India will miss its best opportunity to fish in troubled international waters and face the spectre of becoming Asia’s Greece if coal, fiscal deficit and land acquisition issues are not fixed, said the chief executive of the nation’s most valuable bank.
Permitting FDI in retail and insurance would help the economy on the margins, but not take India back to 8% economic growth rate; politicians burying differences and parliamentarians getting their act together will, he said. “FDI in retail and insurance is not the big-bang reform,” Aditya Puri, CEO of HDFC BankBSE 0.23 %, told ET in an interview ( Address basics & things will fall in Place: Puri) before Friday’s announcements.
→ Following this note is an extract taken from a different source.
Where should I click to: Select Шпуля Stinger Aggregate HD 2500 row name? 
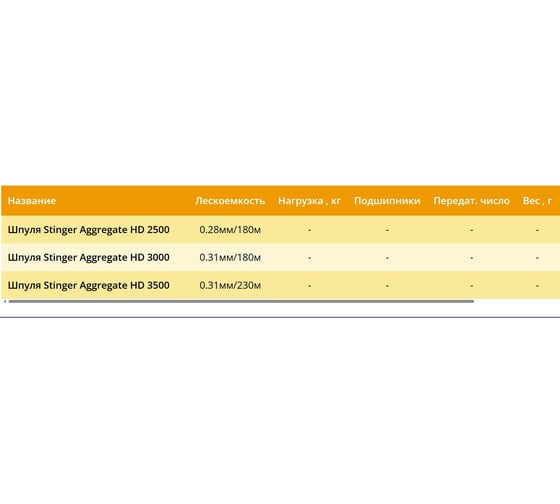pyautogui.click(x=89, y=230)
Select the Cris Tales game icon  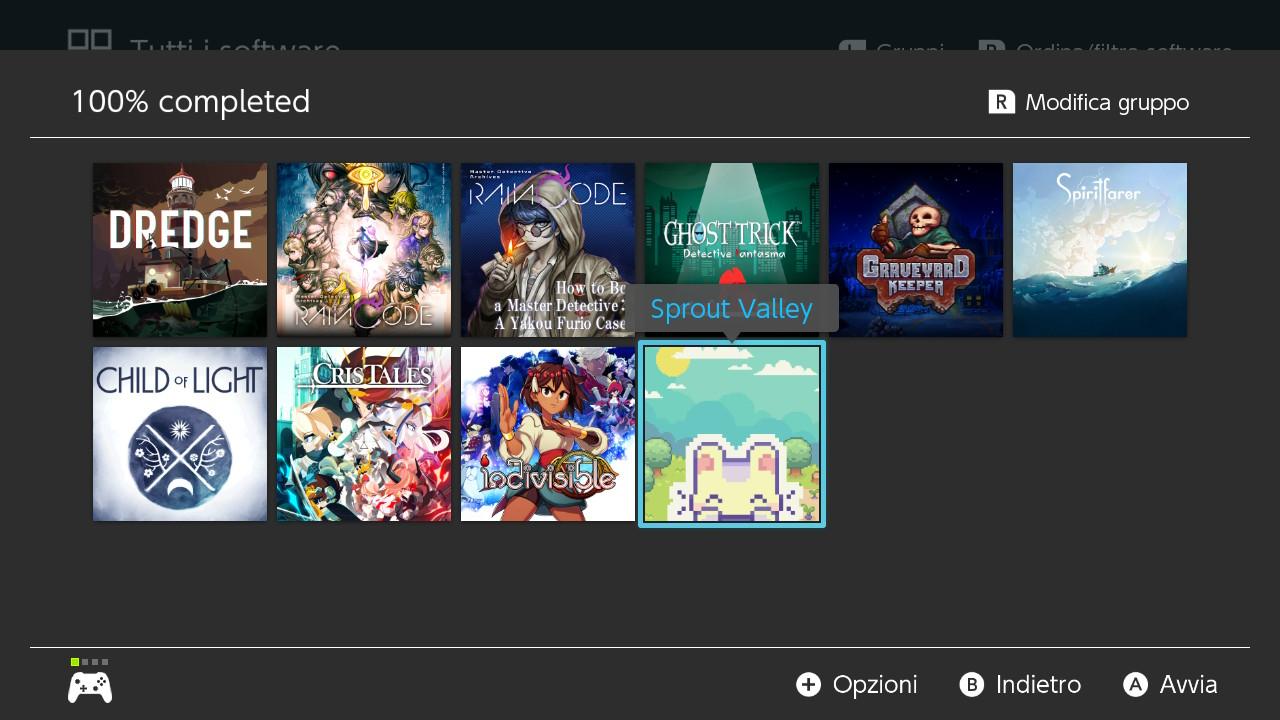(x=364, y=434)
“If you tell me one Walmart coming into India will solve your agriculture problems and issues about cold chain, production, irrigation and distribution, then you must be living in a cuckoo land.” Puri joins the chorus of corporate giants such as Kumar Mangalam Birla and Adi Godrej, who are demanding that politicians address national issues which are dragging the economy down. Legislation has been stalled by the Opposition over the Coalgate scandal.
“They should address the fiscal deficit problem, resolve the coal issue, introduce transparent and clear policies on land acquisition, mining rights and other environmental issues, and bring in accountability of the government and public sector,” Puri said.
Sounding a note of caution, he said, “If you continue living like this, we will have problems like Greece…If you carry on like this, you are headed towards disaster.” “The whole world has problems they don’t know how to fix. By God’s grace, we know how to fix the problem, we’re just not doing it.”